▶ [Goal of the exercise]:
Working from the records below, return word for word the line that contains "Where should I click to: Zoom in on the map?" and each line after it, ending with the last. Skip all pictures.

#####

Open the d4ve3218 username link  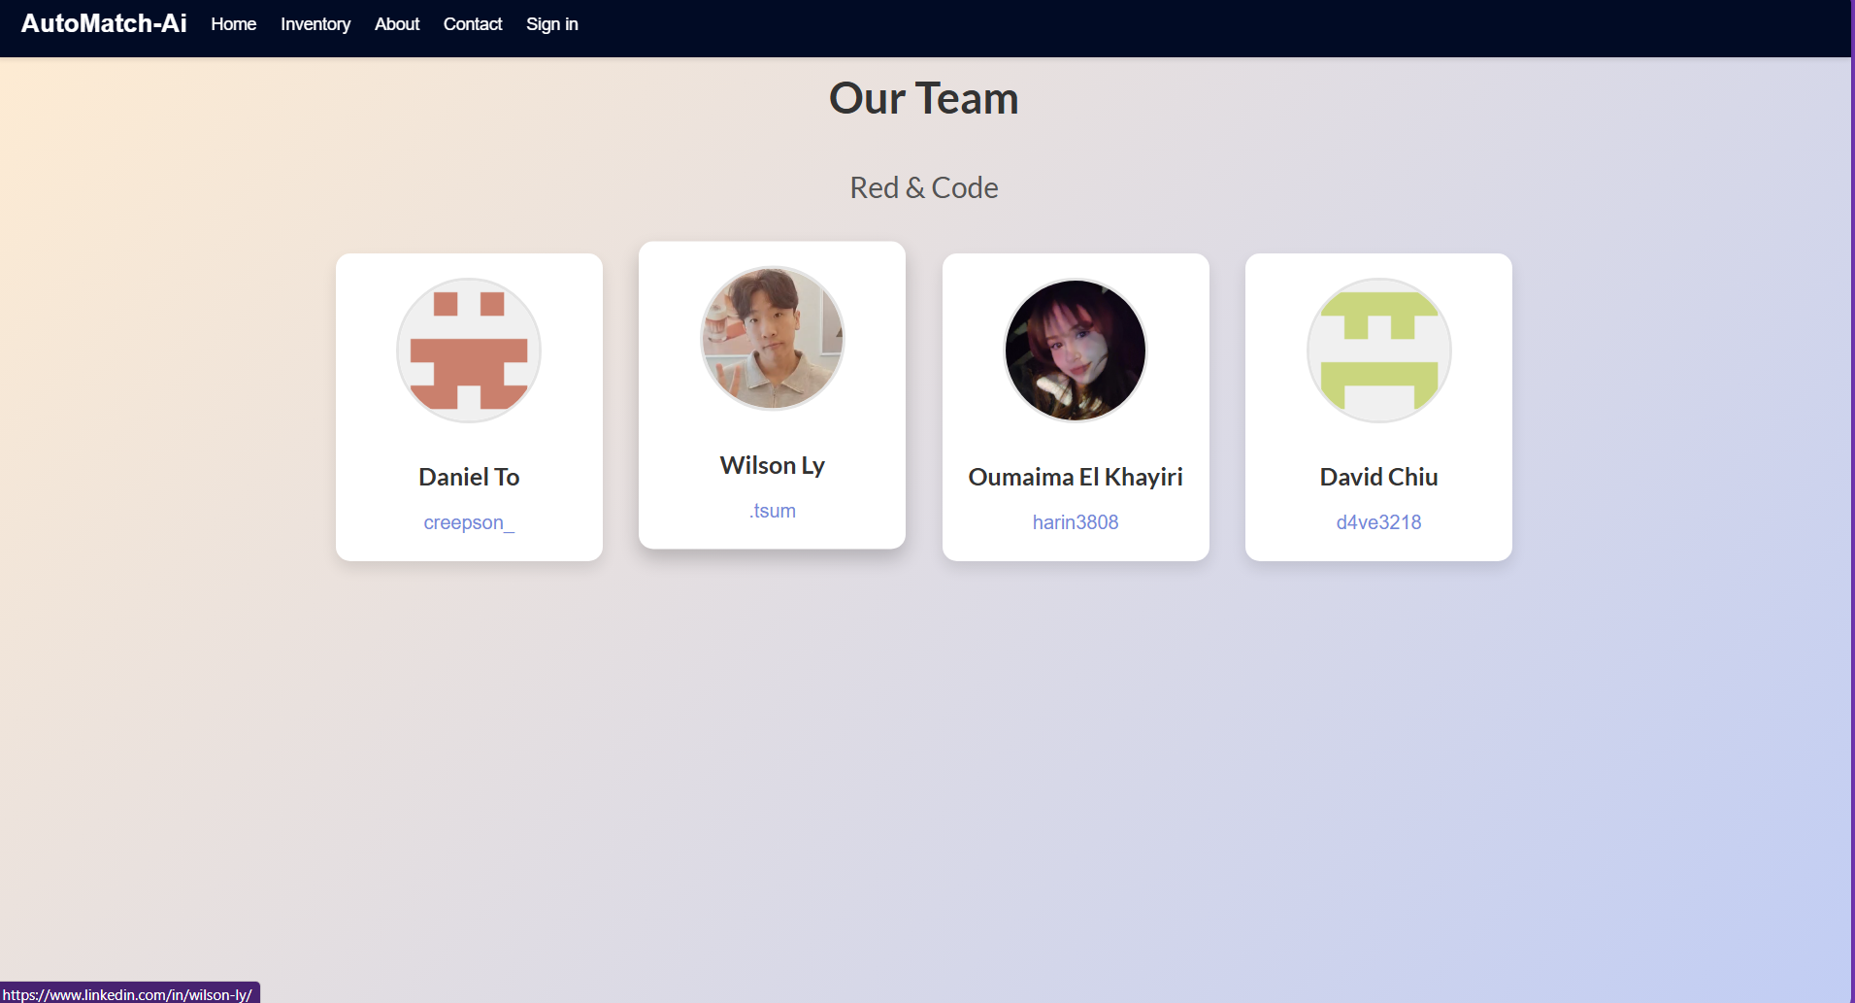click(1378, 522)
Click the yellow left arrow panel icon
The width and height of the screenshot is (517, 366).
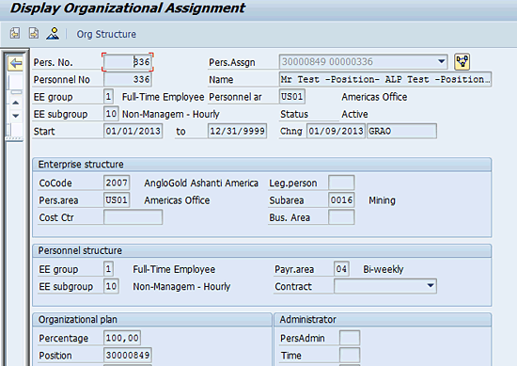[x=15, y=63]
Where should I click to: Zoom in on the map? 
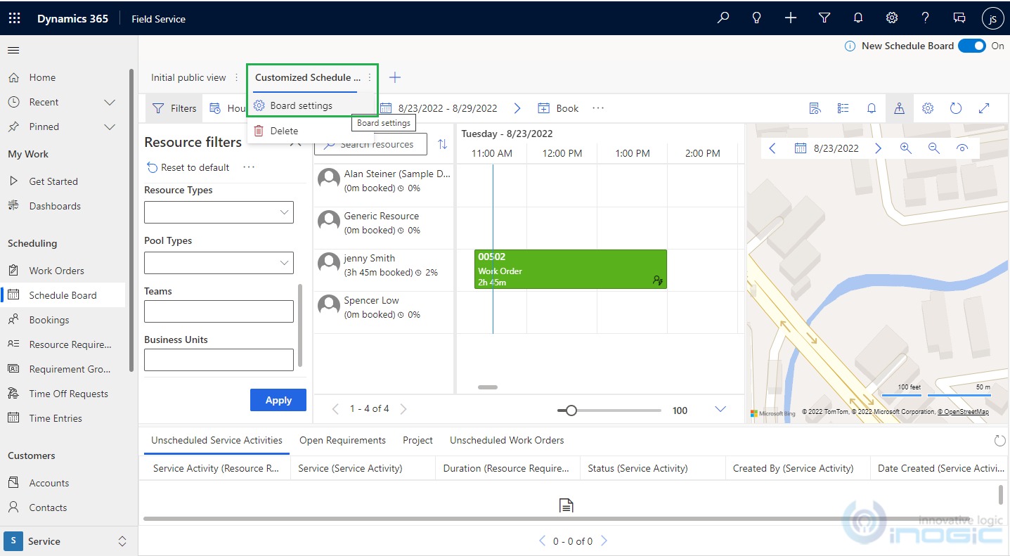tap(906, 148)
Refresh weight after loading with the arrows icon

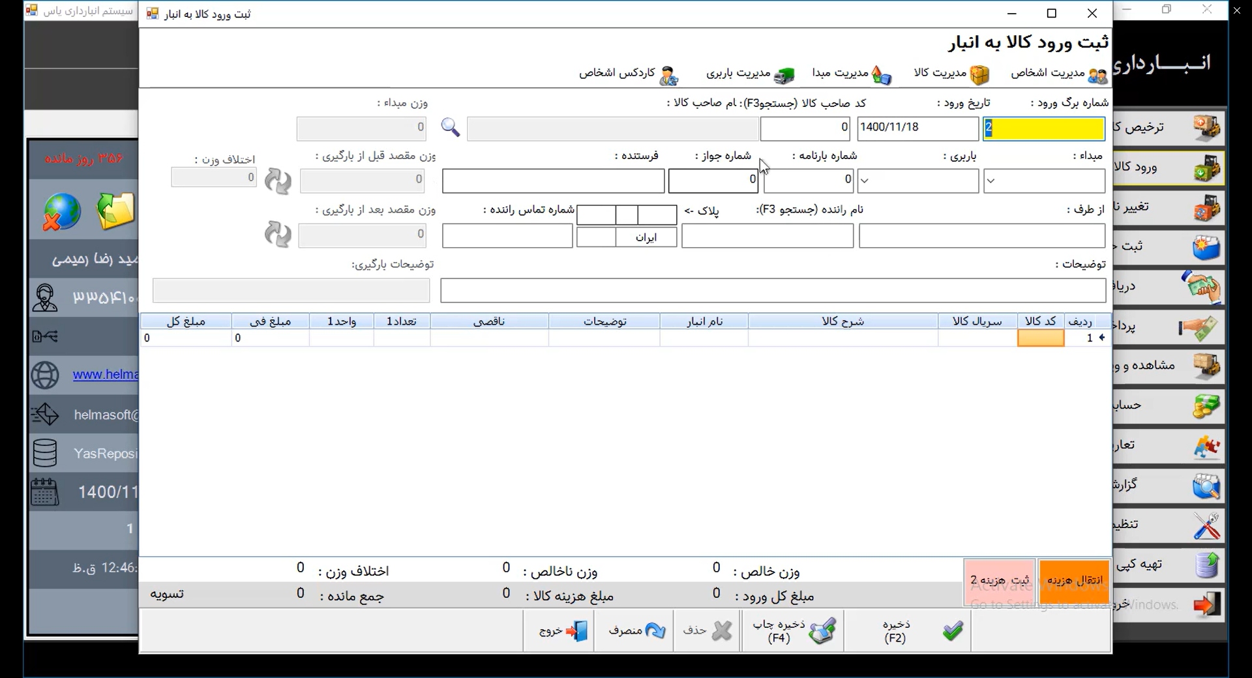click(x=278, y=235)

#####

▶ [Task result]:
Where should I click to: Zoom in on the map? 
tap(906, 148)
Refresh weight after loading with the arrows icon

click(x=278, y=235)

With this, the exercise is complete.